> _EXERCISE OBJECTIVE_: Reproduce the lines from the one containing "You are a GUI" to the one containing "Looking at the", changing "Screen dimensions" to "Display size" and keeping all else unchanged.

> _EXERCISE MATERIAL_:

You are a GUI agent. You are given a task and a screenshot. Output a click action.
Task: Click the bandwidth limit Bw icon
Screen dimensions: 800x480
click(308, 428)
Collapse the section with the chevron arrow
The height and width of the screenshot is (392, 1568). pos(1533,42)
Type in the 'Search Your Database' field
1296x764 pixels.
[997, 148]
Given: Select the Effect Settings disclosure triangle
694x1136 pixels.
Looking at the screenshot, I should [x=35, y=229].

...

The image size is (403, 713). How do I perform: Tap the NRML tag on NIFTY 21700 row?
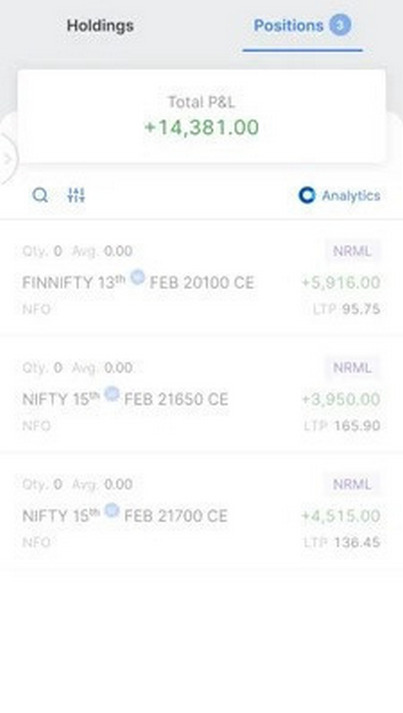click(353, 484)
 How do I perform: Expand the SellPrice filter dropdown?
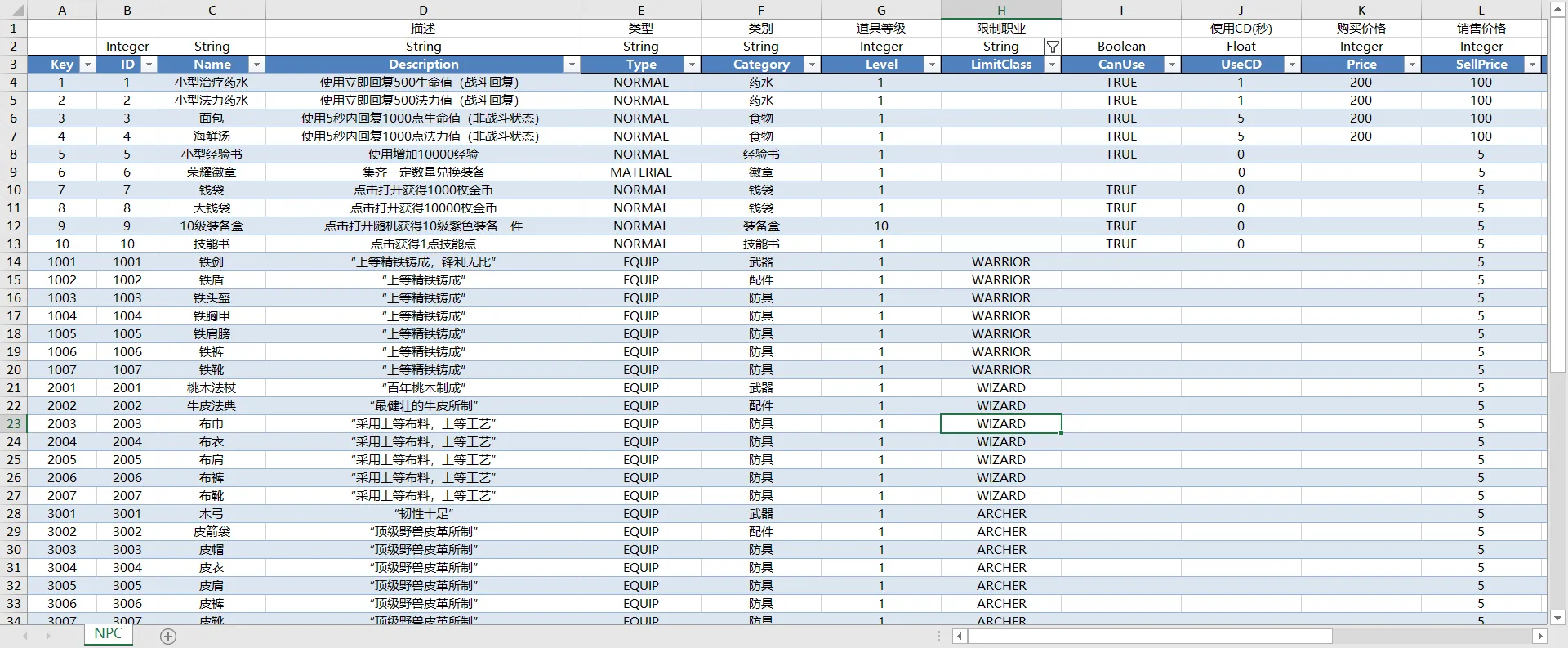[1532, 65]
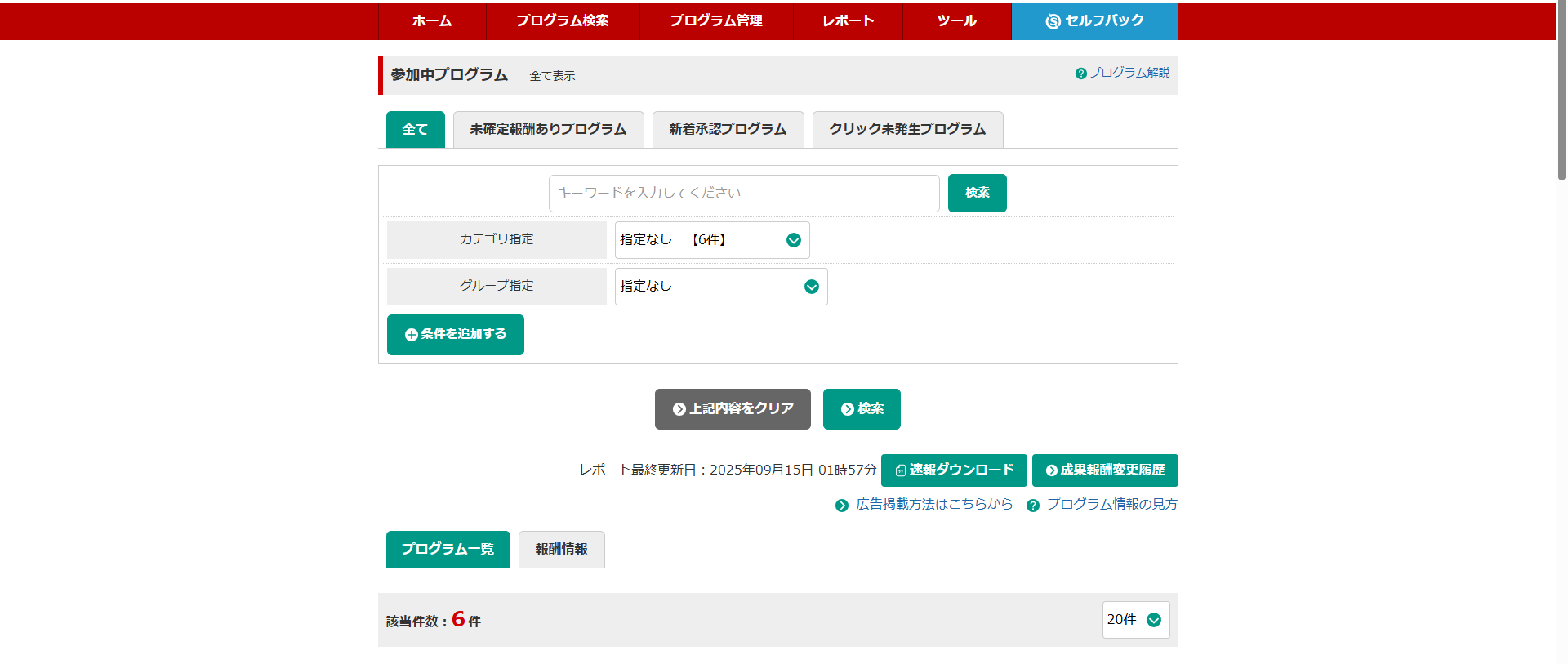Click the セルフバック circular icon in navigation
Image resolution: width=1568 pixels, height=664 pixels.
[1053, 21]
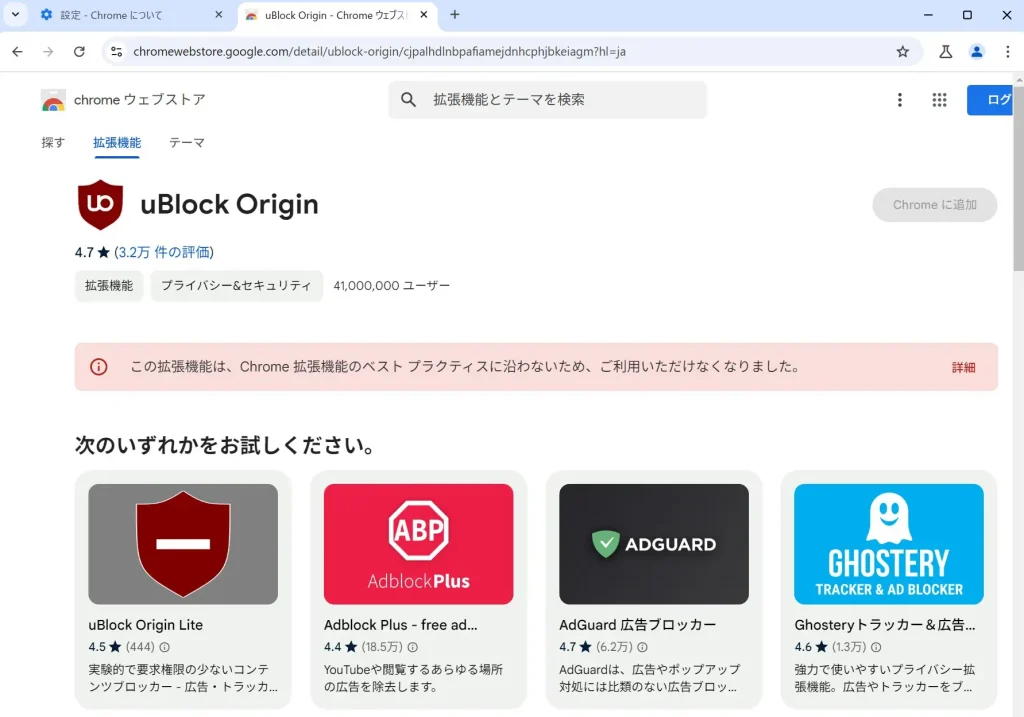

> _EXPECTED ANSWER_:
You are a GUI agent. You are given a task and a screenshot. Output a click action.
Task: Click the bandwidth limit Bw icon
Display size: 800x480
click(308, 428)
Collapse the section with the chevron arrow
The height and width of the screenshot is (392, 1568). pos(1533,42)
Type in the 'Search Your Database' field
1296x764 pixels.
[997, 148]
Given: Select the Effect Settings disclosure triangle
694x1136 pixels.
Looking at the screenshot, I should [x=35, y=229].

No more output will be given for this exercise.